**What this task involves:** Copy exactly the line containing "How do I perform: Click" and all the lines that follow it to the end of the records, minus the pictures.

Records drawn from a dataset
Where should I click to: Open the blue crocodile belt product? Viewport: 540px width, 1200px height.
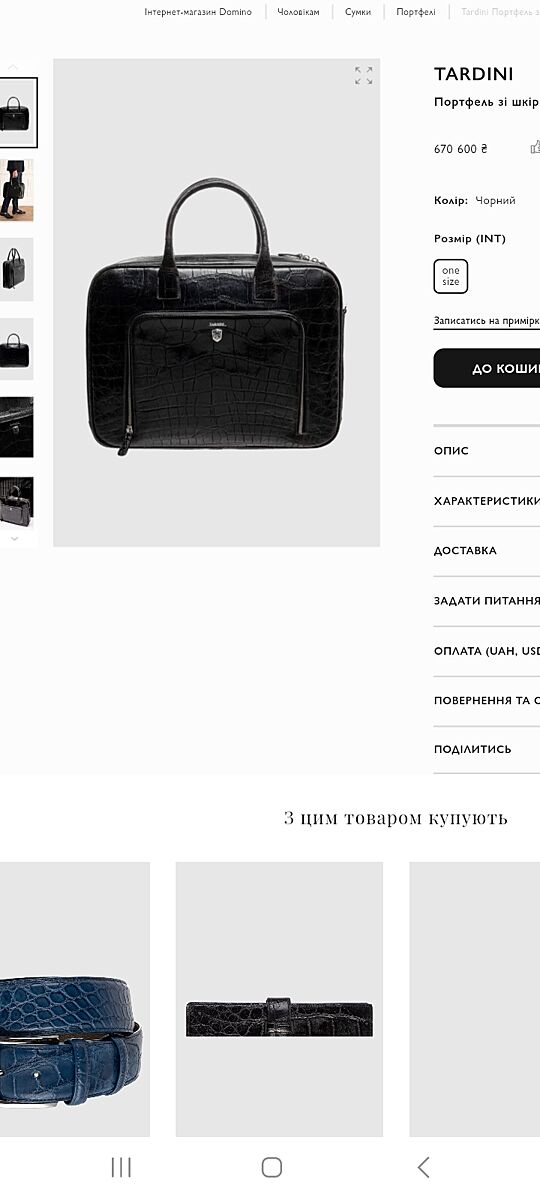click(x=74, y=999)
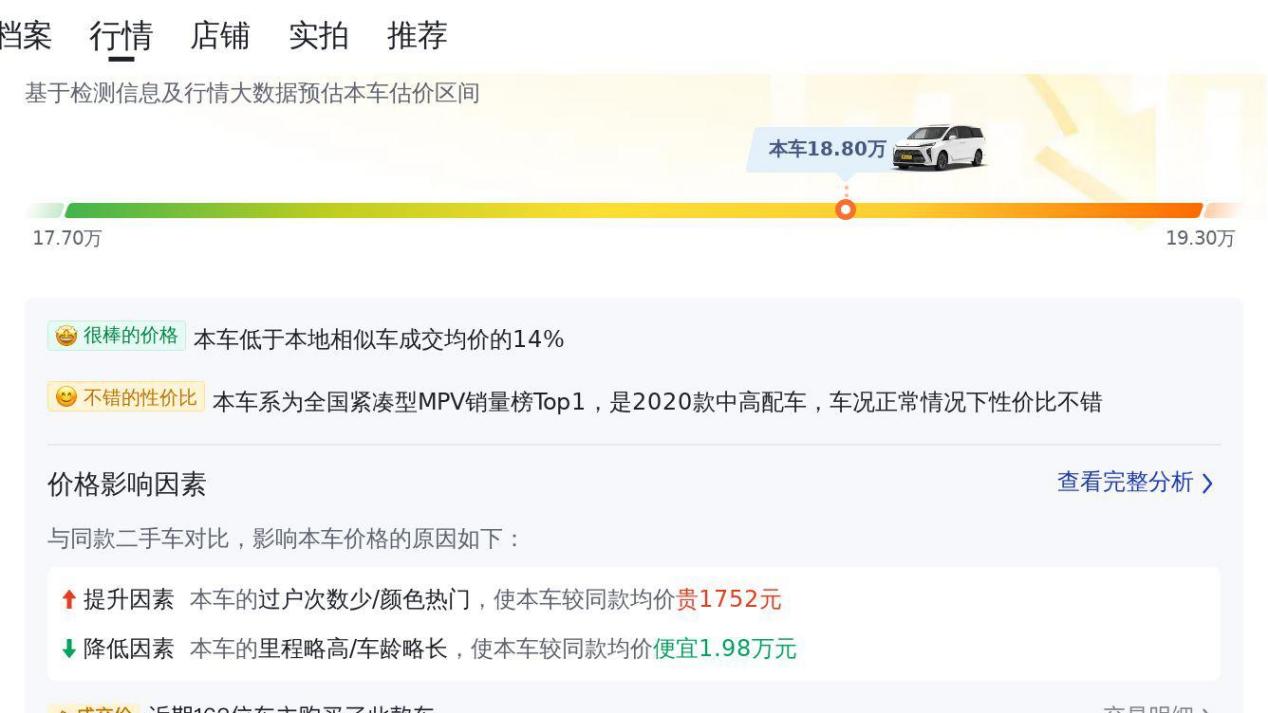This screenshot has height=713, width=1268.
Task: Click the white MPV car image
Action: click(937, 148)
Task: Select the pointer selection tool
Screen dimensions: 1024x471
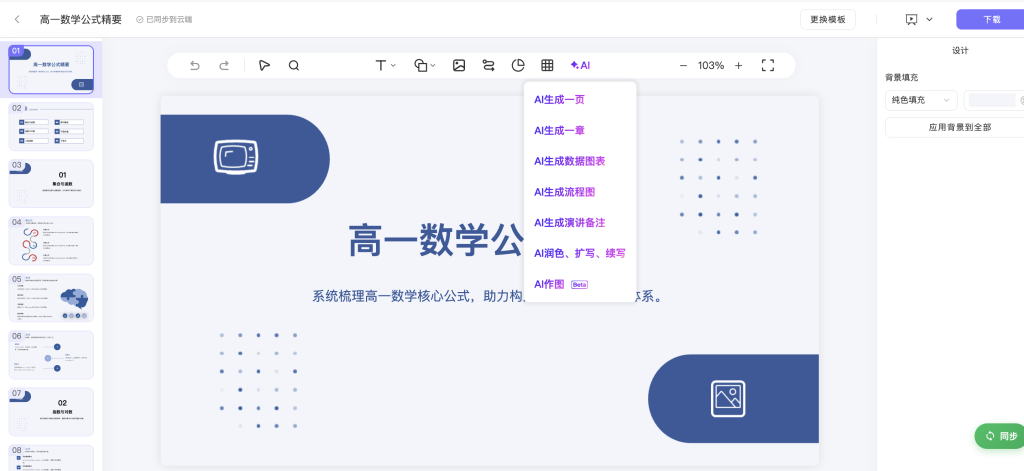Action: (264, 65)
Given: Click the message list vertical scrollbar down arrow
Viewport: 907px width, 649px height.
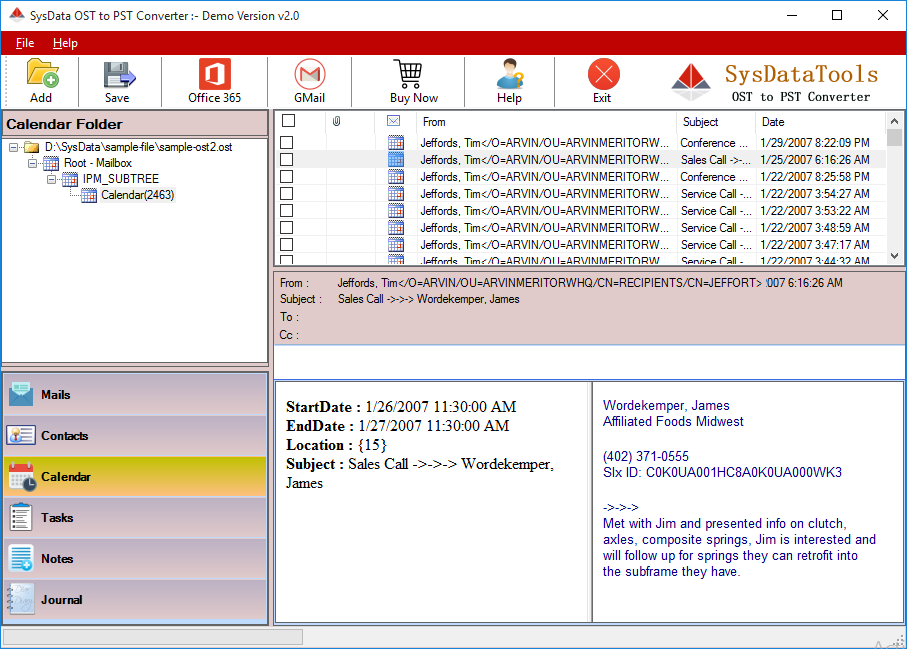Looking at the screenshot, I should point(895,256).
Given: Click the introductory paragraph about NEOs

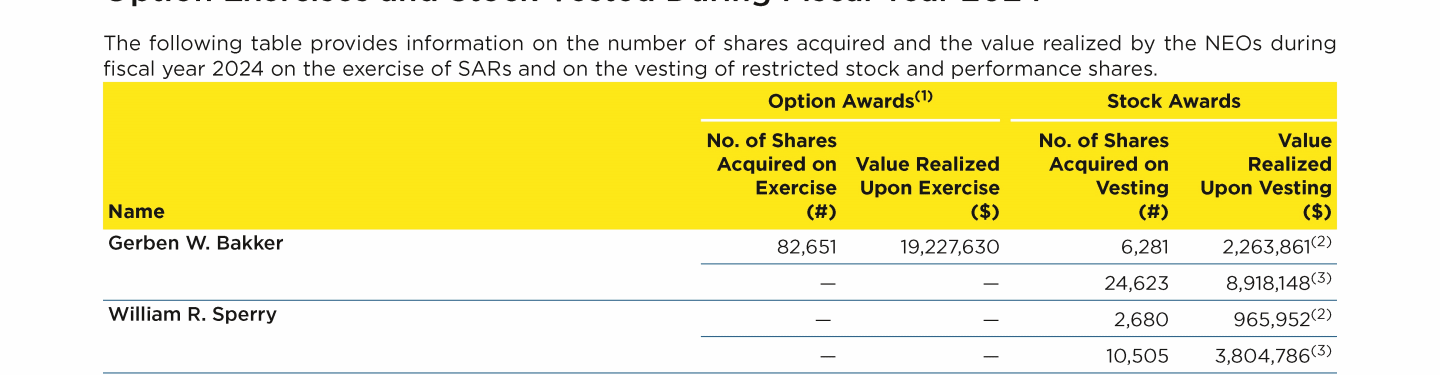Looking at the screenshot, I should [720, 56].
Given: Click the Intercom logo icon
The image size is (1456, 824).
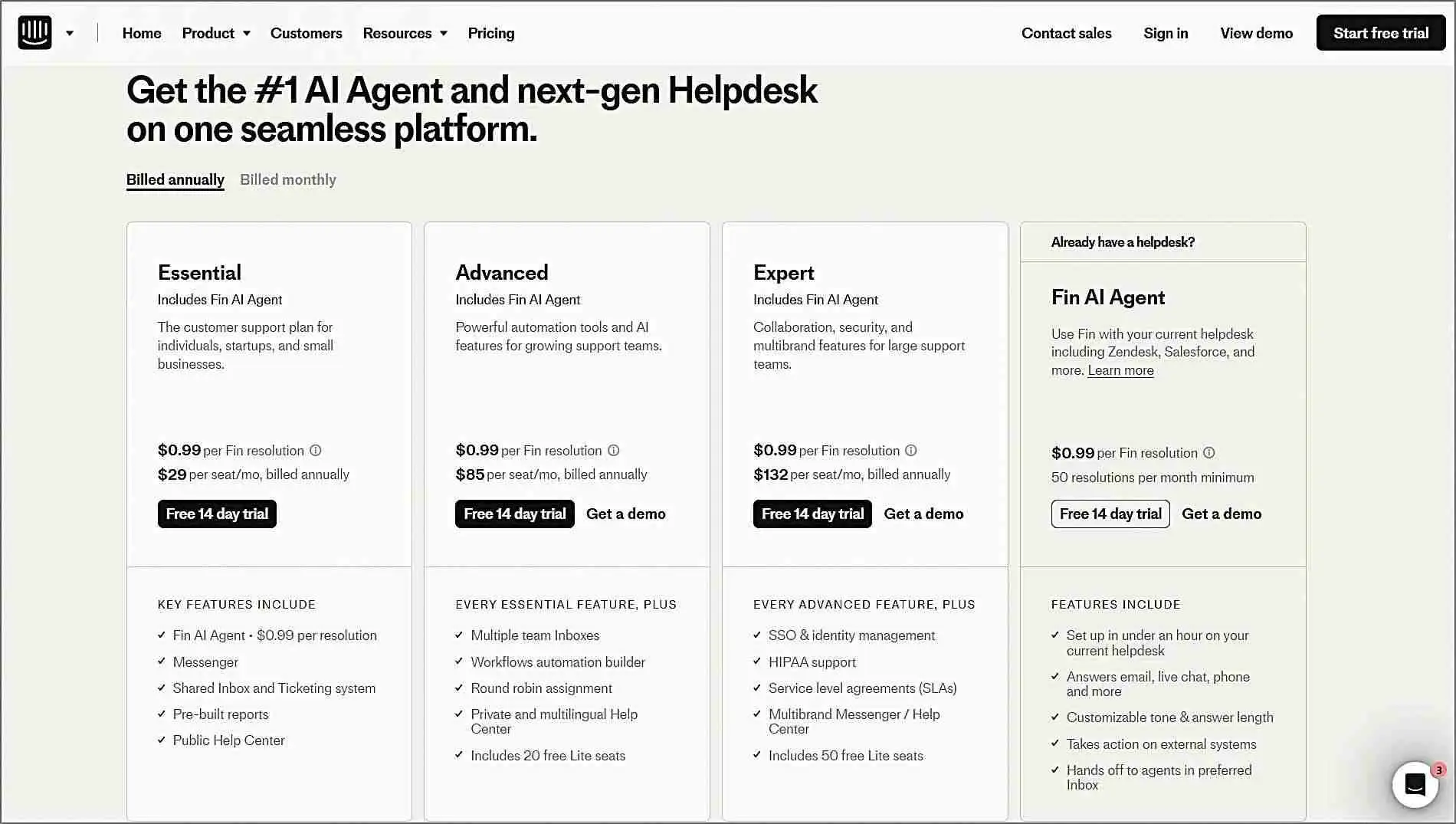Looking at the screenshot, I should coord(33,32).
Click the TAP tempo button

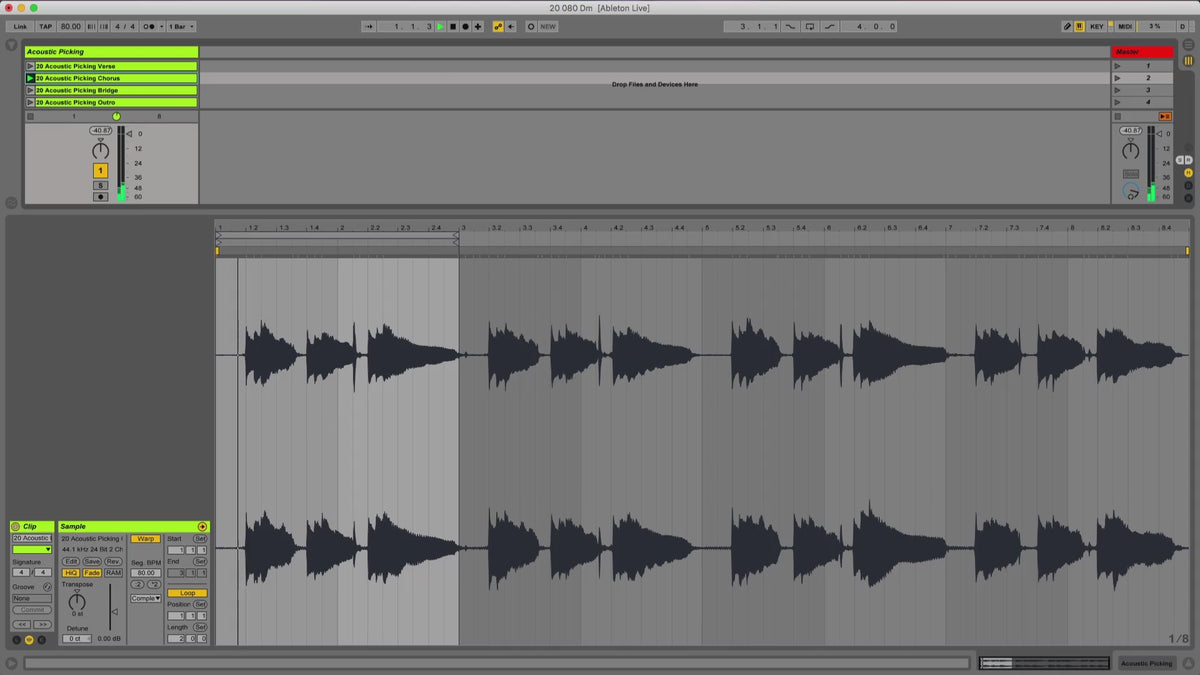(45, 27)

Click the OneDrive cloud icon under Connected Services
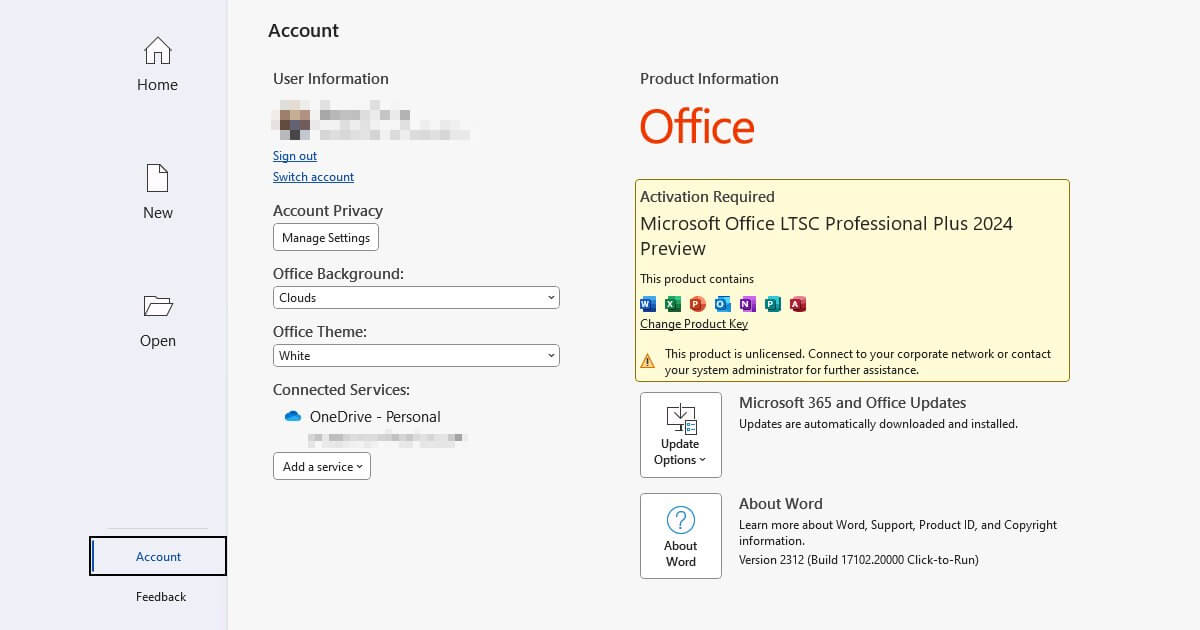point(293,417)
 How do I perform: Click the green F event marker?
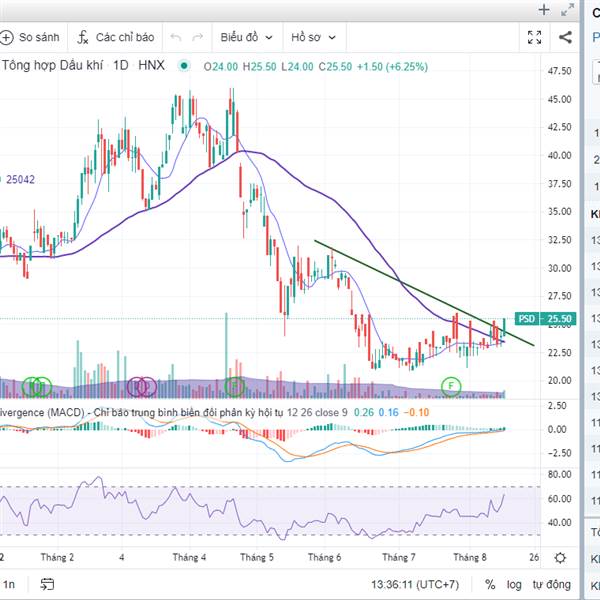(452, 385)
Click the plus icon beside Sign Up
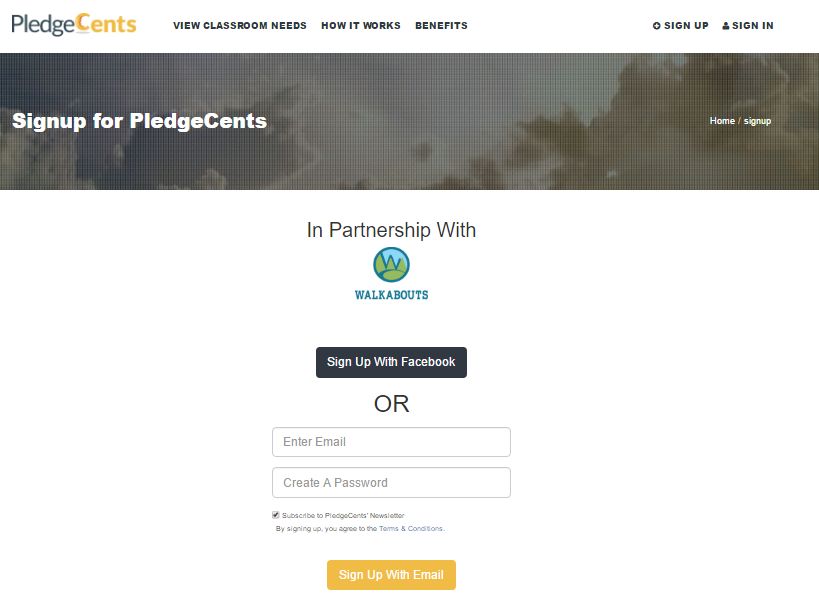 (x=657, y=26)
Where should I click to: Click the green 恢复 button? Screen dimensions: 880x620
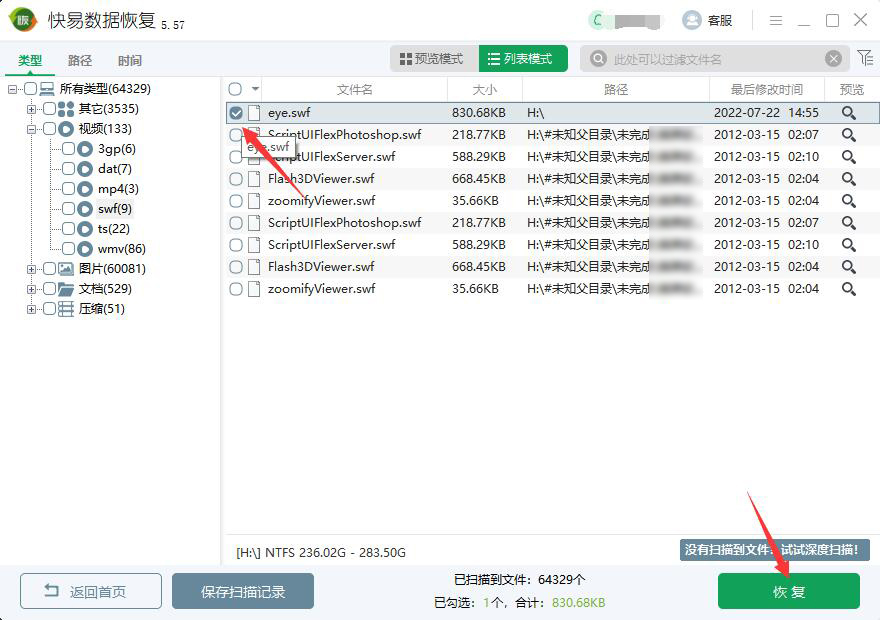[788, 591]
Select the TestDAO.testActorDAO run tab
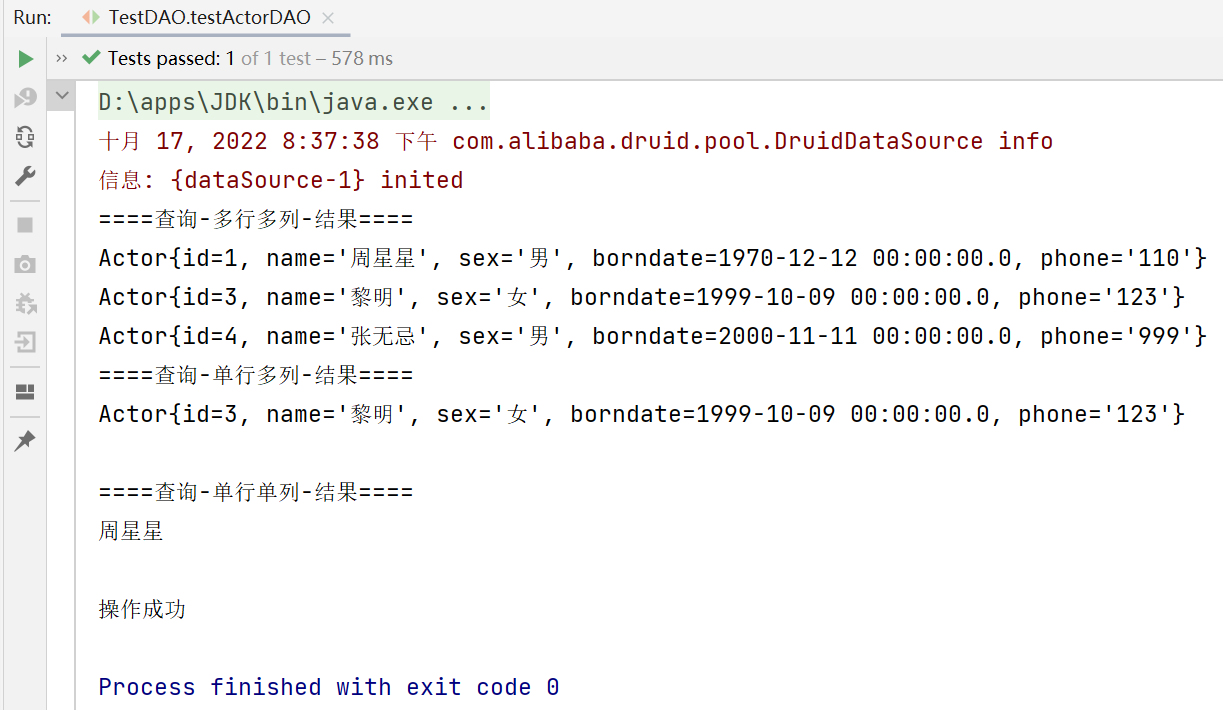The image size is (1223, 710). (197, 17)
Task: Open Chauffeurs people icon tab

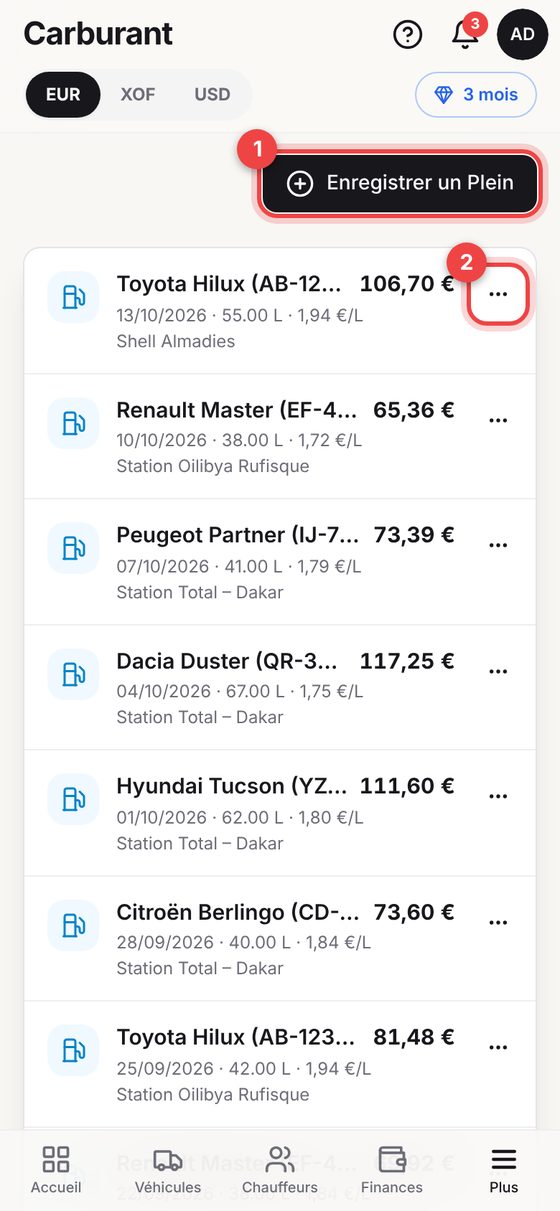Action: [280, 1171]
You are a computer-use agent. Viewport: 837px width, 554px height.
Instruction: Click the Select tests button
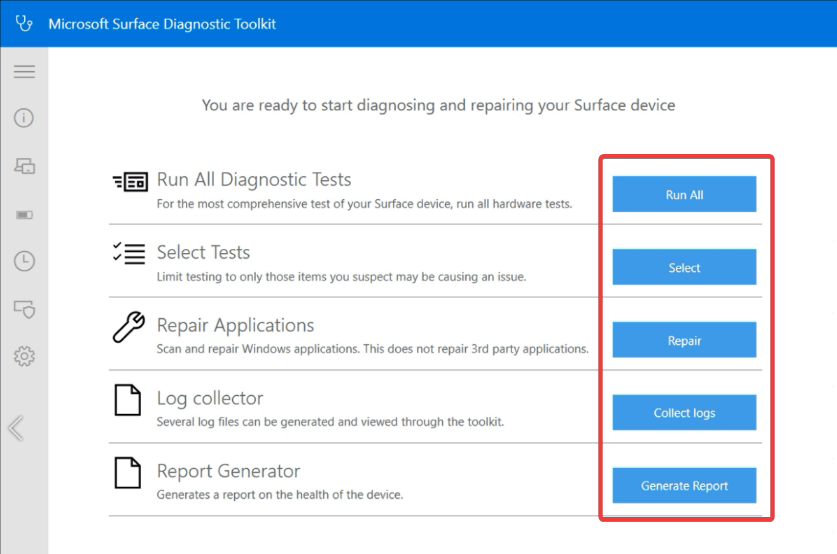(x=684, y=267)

**Answer section:**
 How do I perform: Click the green F event marker?
(452, 385)
Click the plus icon beside Sign Up
 (x=657, y=26)
Where should I click to: Click the green 恢复 button? Screen dimensions: 880x620
[788, 591]
Select the TestDAO.testActorDAO run tab
The image size is (1223, 710). (197, 17)
Task: Open Chauffeurs people icon tab

Action: [280, 1171]
You are a computer-use agent. Viewport: 837px width, 554px height.
Instruction: Click the Select tests button
(x=684, y=267)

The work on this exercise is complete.